Saved entries
************

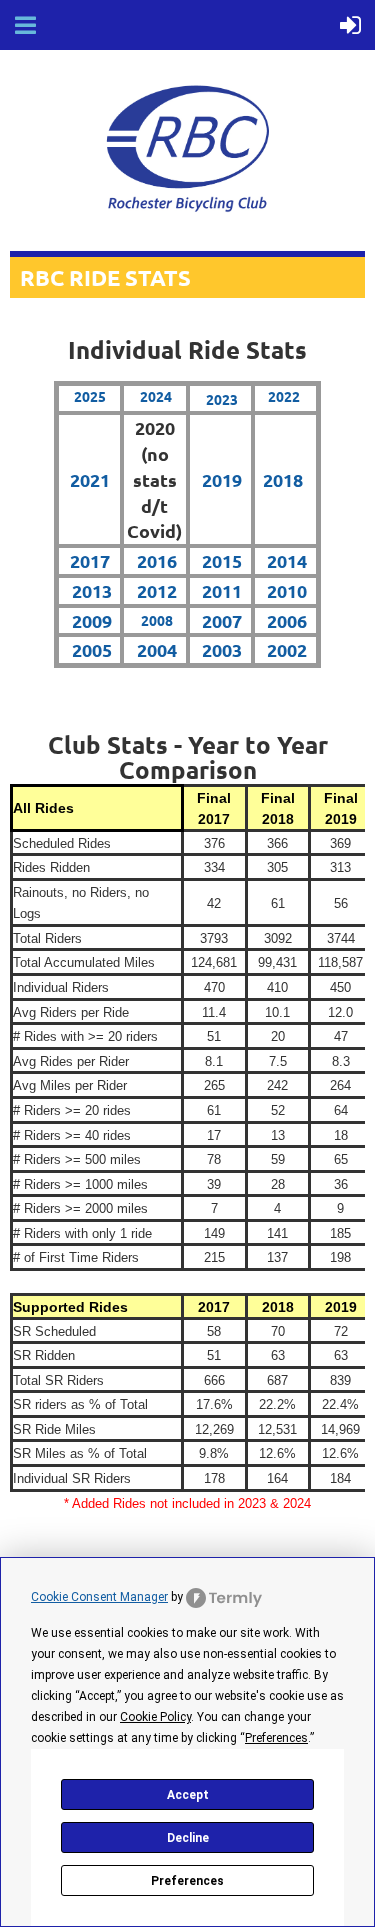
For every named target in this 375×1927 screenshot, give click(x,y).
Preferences (187, 1881)
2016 (157, 560)
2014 (287, 560)
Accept (188, 1795)
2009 (92, 620)
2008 (157, 620)
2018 (283, 479)
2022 (284, 396)
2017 (90, 560)
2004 (157, 649)
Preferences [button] (276, 1738)
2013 (92, 590)
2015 (222, 560)
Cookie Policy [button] (155, 1717)
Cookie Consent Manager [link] (99, 1597)
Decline (188, 1838)
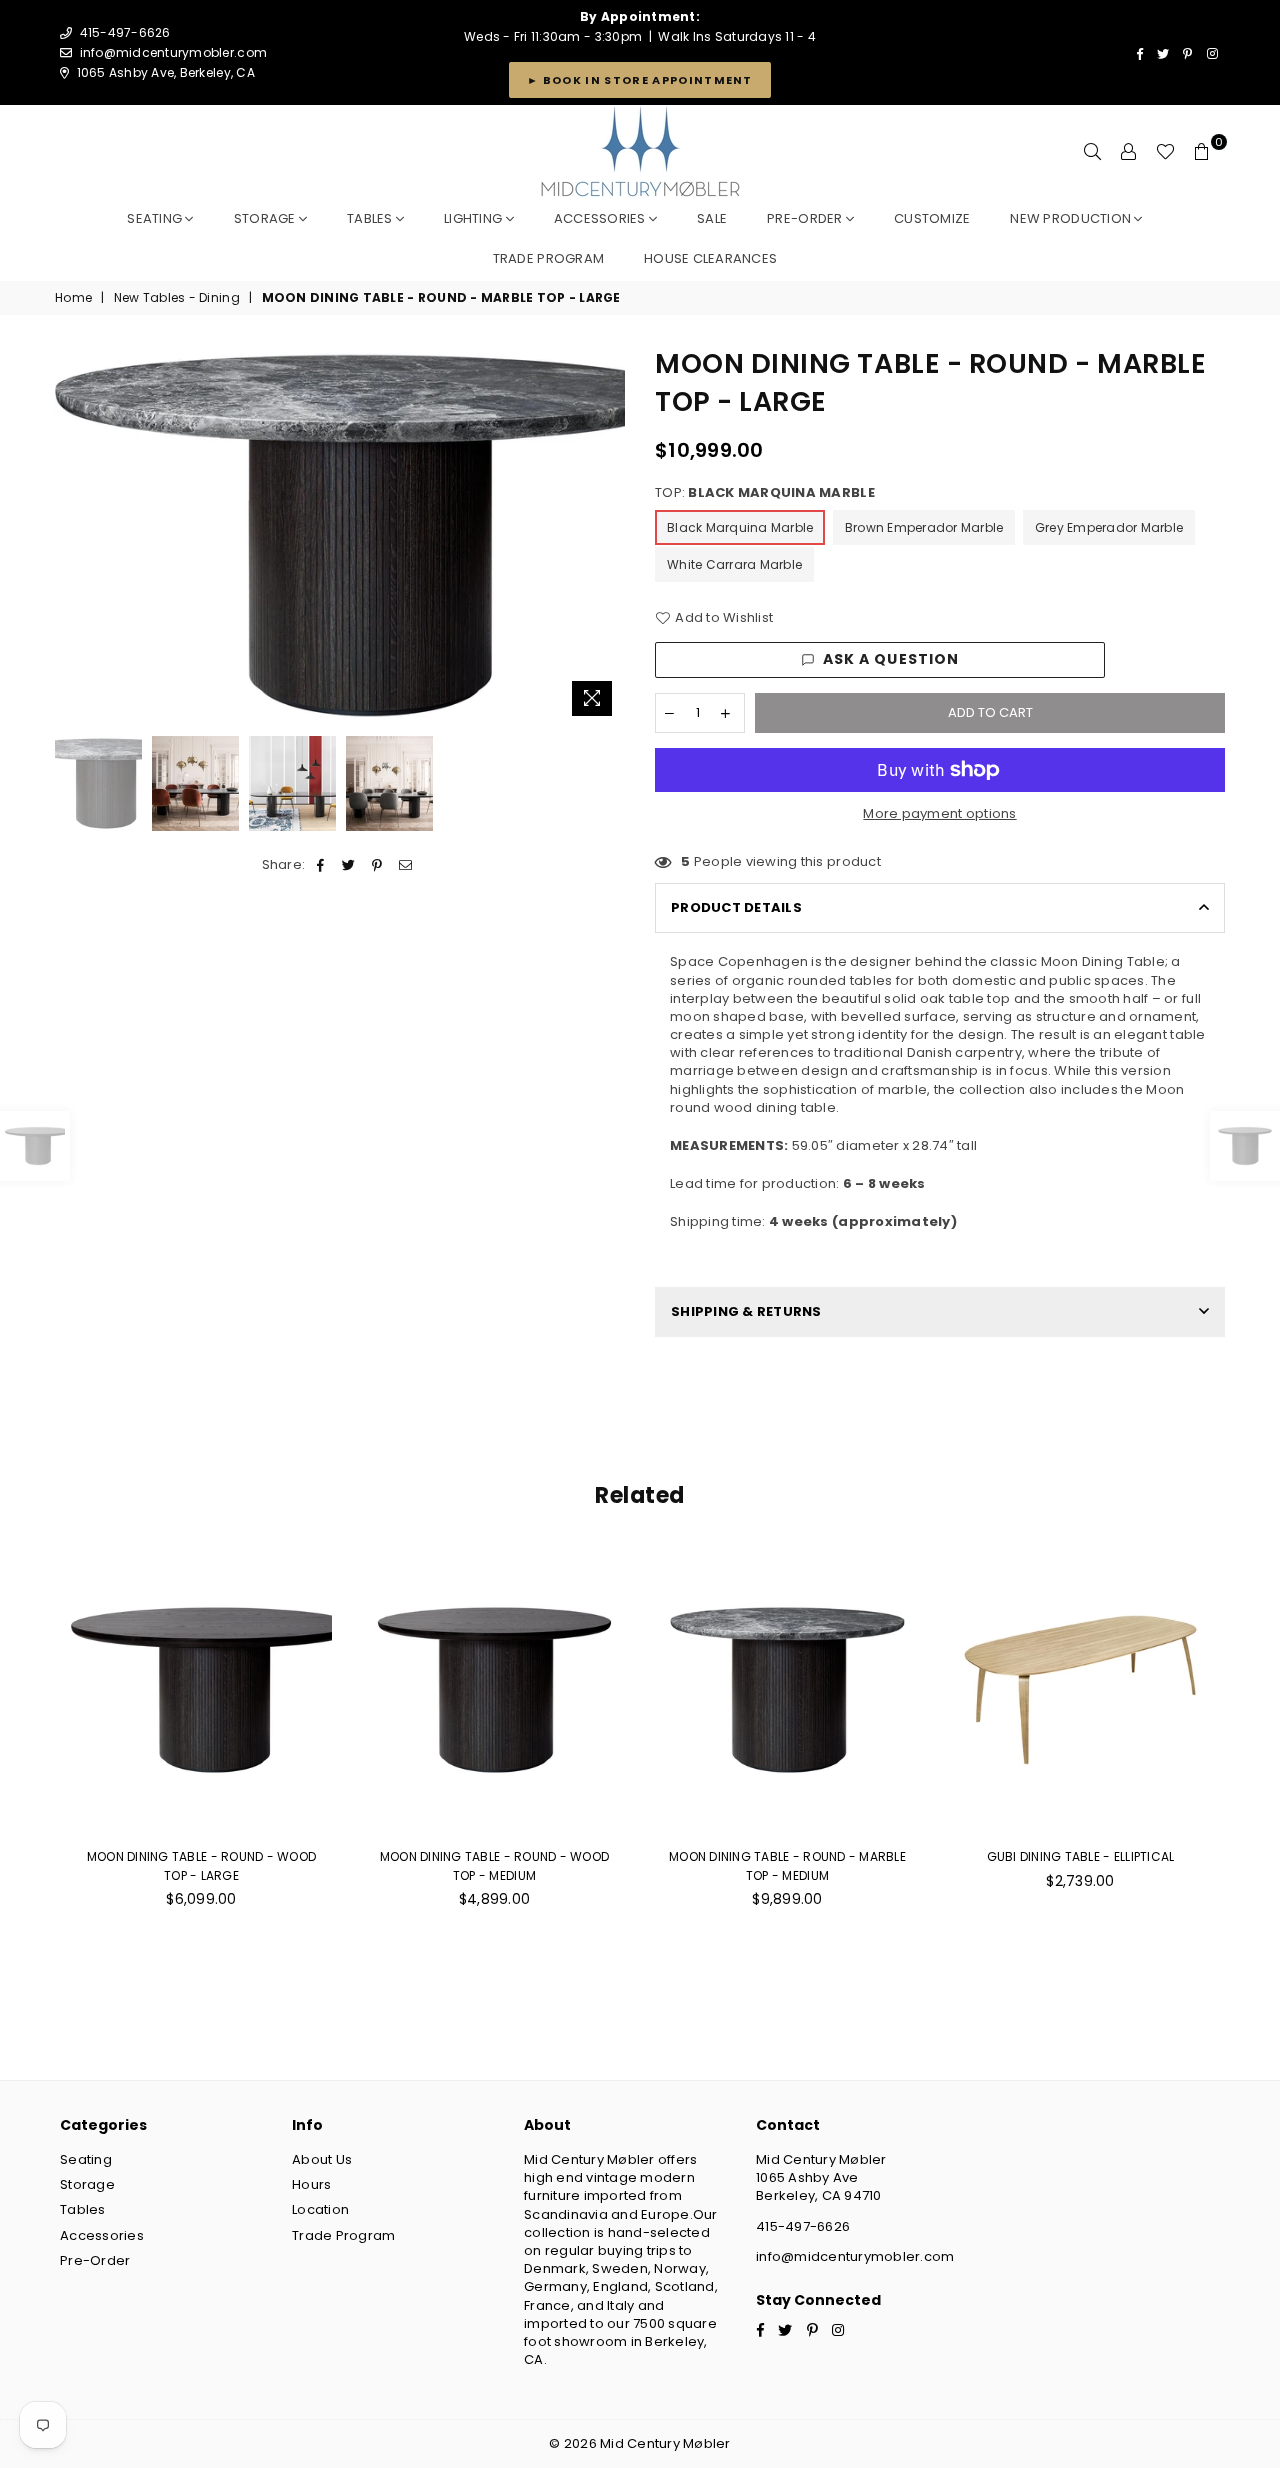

************

== TASK STATEMENT ==
Pull every line with the string "button" from the data above.

== FINISHED EXERCISE ==
Preferences [button] (276, 1738)
Cookie Policy [button] (155, 1717)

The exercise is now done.